__CONSIGNES DE L'EXERCICE__
1. D'après l'extrait sur la fiscalité des prestations compensatoires, dans quel délai le débiteur doit-il régler une prestation compensatoire fixée sous forme de capital ?
2. Recopiez le passage de l'extrait sur la fiscalité des prestations compensatoires qui commence par « L’article 274 alinéa » et se poursuit jusqu'à « de chose jugée. ».

__EXTRAIT CHOISI__
**********

La fiscalité des prestations compensatoires et des pensions alimentaires suscite toujours beaucoup d’interrogations.

L’article 274 alinéa 1, 1° du Code civil rappelle qu’en principe, les prestations compensatoires sont versées sous la forme d’un capital (somme d’argent) payable immédiatement.

Il s’ensuit que, lorsque le jugement décide que la prestation compensatoire sera versée sous la forme d’un capital, le règlement doit être effectué par le débiteur en une seule fois dans un délai de 12 mois à compter de la date où le jugement de divorce est passé en force de chose jugée.

Une difficulté peut survenir lorsque, le débiteur paye partiellement ou totalement la prestation compensatoire au delà des 12 mois. Une instructions fiscale de 2012 est venue préciser le régime de cette forme de prestation compensatoire.

En substance, elle précise que les prestations compensatoires versées, de la seule initiative d’une ou des parties, au-delà du délai prévu par le jugement ou la convention homologuée, ces versements ne peuvent bénéficier du régime fiscal des pensions alimentaires. Elles ne sont dès lors pas déductibles et ne peuvent donner lieu à réduction d’impôt : ces versements ne sont ni déductibles du revenu imposable du débiteur (y compris pour les versements partiels intervenus dans le délai imparti), ni imposables au nom du créancier. En outre, le débiteur ne peut bénéficier de la réduction d’impôt.

Extrait :

« Cependant, lorsque le jugement ou la convention homologuée par le juge prévoit, sur le fondement de l’article 274 du code civil, que le versement devait intervenir intégralement dans un délai de douze mois, la circonstance que le débiteur libère le capital, en tout ou partie, au-delà de ce délai n’a pas pour effet de faire entrer les versements dans le champ de l’article 275 de ce même code. Dès lors, le régime des pensions alimentaires mentionné à l’article 80 quater du CGI applicable aux versements mentionnés à l’article 275 du code civil, ne leur est pas applicable. Le débiteur ne peut pas déduire ces versements de son revenu global et les versements perçus par le créancier ne sont pas soumis à l’impôt sur le revenu.

**********

__LIGNES FOURNIES__
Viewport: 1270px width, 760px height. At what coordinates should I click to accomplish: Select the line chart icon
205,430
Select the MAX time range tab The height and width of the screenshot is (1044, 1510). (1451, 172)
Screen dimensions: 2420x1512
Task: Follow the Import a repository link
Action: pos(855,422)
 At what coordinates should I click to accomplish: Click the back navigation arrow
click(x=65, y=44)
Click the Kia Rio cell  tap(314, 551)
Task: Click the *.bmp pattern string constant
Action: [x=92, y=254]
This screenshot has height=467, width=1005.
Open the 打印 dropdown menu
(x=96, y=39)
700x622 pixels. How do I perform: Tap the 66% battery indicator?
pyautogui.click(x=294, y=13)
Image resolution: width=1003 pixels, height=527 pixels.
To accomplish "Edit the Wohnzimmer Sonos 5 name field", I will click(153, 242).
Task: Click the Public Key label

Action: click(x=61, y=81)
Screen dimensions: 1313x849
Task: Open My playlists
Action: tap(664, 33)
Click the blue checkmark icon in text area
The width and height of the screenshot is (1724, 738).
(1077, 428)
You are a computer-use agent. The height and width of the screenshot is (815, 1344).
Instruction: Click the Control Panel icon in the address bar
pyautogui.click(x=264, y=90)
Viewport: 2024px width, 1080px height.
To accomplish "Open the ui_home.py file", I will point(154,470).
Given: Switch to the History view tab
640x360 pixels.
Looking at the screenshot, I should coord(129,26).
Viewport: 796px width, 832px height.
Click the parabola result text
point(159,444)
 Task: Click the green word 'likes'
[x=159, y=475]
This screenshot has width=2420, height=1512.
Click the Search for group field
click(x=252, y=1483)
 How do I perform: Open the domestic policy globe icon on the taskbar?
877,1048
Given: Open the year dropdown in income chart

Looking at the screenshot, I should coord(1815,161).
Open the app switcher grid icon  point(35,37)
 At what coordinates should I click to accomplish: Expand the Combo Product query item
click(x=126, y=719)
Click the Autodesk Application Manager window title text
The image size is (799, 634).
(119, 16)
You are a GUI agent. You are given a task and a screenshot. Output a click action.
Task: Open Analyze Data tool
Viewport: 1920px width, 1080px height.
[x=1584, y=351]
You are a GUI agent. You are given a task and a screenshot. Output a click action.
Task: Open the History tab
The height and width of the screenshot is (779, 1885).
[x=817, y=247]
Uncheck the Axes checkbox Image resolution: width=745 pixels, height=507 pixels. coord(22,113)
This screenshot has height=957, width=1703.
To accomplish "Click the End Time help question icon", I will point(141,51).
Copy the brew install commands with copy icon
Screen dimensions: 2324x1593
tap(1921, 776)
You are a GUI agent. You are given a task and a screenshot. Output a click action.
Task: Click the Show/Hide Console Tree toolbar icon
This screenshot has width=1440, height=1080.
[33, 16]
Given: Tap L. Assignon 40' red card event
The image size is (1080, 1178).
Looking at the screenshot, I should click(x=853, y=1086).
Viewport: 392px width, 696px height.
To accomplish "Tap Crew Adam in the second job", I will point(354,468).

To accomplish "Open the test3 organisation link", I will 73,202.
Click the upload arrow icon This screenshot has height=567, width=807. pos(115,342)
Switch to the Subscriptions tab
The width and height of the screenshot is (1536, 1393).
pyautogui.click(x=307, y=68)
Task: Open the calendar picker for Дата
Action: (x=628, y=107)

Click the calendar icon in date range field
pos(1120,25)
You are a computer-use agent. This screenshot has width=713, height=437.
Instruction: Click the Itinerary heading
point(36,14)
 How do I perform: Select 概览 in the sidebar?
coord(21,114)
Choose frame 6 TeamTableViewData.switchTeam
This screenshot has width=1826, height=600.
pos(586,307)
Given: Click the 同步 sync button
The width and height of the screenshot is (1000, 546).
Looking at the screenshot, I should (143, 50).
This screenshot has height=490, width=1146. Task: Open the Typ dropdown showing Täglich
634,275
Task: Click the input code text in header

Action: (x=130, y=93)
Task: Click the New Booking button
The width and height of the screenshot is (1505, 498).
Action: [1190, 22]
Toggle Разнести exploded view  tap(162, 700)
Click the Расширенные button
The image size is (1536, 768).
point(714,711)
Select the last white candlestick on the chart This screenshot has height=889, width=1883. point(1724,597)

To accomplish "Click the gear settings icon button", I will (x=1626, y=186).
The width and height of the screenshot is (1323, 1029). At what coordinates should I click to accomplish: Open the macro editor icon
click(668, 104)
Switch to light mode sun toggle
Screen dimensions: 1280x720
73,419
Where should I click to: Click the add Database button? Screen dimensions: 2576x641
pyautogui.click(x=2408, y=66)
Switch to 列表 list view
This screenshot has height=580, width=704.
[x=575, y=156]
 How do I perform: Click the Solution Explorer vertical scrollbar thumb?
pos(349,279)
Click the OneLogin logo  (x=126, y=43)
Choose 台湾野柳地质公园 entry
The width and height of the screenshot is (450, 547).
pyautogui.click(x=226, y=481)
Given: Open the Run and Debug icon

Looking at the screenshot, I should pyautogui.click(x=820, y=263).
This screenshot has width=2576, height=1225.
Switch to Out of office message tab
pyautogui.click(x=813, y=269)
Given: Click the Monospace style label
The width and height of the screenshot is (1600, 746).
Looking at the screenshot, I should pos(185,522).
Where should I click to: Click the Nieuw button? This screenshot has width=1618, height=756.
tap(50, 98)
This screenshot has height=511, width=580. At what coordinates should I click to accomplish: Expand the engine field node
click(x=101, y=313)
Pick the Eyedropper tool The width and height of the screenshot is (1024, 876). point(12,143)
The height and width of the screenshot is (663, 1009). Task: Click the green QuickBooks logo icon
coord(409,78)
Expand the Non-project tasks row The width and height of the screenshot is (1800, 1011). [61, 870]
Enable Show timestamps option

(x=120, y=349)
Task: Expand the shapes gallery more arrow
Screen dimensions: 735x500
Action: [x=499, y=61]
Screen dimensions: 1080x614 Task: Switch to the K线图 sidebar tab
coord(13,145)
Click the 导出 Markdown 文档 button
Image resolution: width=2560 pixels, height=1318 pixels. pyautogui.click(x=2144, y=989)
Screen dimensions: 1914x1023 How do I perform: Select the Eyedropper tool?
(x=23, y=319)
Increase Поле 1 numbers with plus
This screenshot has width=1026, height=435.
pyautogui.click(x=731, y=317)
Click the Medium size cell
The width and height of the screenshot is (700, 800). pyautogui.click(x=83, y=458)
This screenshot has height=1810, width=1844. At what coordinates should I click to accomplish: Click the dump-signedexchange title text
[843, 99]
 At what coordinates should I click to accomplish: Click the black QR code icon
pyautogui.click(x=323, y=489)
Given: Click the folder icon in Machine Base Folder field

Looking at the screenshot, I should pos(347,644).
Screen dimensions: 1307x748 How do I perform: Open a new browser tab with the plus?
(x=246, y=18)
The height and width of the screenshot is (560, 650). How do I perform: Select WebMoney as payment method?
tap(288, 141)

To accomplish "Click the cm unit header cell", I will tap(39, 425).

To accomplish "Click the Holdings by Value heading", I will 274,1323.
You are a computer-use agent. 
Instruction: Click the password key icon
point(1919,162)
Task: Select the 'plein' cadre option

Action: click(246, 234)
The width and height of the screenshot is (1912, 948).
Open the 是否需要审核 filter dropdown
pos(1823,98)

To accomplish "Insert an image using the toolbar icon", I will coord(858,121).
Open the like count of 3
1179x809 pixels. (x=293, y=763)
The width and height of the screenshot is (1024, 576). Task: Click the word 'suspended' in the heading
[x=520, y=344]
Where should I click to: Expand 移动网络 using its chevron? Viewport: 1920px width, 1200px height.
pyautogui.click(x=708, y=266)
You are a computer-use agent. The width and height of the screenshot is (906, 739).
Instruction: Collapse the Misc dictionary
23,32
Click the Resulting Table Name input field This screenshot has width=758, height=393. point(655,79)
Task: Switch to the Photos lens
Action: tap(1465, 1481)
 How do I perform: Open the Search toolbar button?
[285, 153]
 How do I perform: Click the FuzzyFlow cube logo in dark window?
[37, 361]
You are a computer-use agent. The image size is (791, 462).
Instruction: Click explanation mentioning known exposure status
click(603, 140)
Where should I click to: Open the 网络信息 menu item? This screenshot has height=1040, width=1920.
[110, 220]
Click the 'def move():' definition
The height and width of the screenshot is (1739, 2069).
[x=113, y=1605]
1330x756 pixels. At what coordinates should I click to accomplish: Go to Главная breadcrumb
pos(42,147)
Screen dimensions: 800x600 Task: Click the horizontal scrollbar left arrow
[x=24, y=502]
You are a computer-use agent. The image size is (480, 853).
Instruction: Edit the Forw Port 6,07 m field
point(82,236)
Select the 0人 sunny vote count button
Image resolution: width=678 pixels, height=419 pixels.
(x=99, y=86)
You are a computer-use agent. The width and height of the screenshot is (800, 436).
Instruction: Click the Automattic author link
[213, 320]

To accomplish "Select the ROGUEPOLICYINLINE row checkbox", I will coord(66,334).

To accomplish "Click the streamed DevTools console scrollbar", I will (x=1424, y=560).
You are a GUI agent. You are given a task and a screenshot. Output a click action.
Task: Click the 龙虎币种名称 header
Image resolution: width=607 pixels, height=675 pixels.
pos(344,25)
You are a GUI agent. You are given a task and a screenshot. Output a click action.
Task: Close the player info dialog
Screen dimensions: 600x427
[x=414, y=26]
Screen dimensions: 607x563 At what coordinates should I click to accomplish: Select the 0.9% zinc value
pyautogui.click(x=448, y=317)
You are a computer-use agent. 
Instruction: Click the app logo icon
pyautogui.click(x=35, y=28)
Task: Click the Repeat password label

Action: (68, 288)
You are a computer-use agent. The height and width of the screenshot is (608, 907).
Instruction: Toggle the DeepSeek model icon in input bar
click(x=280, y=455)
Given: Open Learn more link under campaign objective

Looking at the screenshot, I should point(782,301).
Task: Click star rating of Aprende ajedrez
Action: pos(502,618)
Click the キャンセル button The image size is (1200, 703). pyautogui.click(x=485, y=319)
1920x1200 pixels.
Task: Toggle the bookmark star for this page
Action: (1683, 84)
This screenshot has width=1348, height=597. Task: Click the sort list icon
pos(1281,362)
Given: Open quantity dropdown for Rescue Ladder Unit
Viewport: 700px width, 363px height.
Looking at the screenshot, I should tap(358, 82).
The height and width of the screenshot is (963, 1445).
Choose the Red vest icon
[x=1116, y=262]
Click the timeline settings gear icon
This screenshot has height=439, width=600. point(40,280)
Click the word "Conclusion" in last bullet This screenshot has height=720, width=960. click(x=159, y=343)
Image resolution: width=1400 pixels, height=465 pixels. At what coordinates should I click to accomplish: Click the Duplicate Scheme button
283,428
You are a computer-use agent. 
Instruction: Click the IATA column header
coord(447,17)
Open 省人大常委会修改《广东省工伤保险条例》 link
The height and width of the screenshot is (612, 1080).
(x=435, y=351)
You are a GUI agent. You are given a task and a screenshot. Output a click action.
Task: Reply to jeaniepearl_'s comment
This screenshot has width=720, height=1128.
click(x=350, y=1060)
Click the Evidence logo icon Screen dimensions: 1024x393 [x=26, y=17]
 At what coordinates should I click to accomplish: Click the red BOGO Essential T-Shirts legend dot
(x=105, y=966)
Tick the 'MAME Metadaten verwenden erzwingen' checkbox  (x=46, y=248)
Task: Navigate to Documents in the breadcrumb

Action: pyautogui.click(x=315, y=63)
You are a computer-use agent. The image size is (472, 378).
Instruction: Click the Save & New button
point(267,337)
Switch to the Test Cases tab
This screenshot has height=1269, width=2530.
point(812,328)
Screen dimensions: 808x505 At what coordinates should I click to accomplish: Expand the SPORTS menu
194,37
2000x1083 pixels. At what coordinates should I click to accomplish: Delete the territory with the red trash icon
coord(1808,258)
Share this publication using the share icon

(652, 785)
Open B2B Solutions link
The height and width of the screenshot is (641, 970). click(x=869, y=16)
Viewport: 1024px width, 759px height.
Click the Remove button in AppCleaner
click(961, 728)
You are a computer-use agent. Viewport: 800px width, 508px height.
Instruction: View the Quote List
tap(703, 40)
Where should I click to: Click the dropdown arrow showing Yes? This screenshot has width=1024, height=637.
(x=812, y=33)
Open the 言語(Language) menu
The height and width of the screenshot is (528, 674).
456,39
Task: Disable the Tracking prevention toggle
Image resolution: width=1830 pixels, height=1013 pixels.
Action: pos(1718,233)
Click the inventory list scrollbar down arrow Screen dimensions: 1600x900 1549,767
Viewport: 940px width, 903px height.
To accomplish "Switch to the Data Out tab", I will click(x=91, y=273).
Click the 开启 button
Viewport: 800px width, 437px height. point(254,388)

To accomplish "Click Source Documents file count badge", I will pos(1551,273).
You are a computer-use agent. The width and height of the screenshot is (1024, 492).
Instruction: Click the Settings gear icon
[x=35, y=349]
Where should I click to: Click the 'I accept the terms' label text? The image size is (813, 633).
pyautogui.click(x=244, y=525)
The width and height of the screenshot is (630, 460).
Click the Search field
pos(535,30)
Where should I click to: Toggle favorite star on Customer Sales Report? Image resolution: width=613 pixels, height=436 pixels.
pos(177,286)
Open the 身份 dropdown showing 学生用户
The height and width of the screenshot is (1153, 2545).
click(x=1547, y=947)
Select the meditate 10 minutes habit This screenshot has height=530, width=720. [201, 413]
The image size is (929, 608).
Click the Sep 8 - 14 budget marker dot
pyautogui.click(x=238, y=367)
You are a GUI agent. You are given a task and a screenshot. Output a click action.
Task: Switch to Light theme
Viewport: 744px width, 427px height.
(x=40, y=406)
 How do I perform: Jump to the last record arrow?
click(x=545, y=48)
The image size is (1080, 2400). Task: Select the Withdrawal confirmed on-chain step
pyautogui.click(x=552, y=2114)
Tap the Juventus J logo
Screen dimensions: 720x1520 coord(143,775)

**********

__CORRIGÉ DÉTAILLÉ__
1. En une seule fois, dans un délai de 12 mois à compter de la date où le jugement de divorce est passé en force de chose jugée.

2.
L’article 274 alinéa 1, 1° du Code civil rappelle qu’en principe, les prestations compensatoires sont versées sous la forme d’un capital (somme d’argent) payable immédiatement.

Il s’ensuit que, lorsque le jugement décide que la prestation compensatoire sera versée sous la forme d’un capital, le règlement doit être effectué par le débiteur en une seule fois dans un délai de 12 mois à compter de la date où le jugement de divorce est passé en force de chose jugée.